** begin THE INPUT **

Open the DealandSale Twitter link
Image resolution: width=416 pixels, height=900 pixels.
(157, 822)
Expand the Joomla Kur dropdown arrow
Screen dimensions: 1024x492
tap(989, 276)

** end THE INPUT **
** begin THE INPUT **

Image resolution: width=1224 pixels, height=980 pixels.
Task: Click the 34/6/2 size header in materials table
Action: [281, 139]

** end THE INPUT **

§ **WORK TO COMPLETE**
Could you write out the records again from the line with "Open the DealandSale Twitter link" up to and including the line with "tap(989, 276)", requests included, with every coordinate in the answers scaled by 2.5 and rounded to a whole number, halves rounding up?

§ **WRITTEN REPLY**
Open the DealandSale Twitter link
Image resolution: width=416 pixels, height=900 pixels.
(393, 2055)
Expand the Joomla Kur dropdown arrow
Screen dimensions: 1024x492
tap(2473, 690)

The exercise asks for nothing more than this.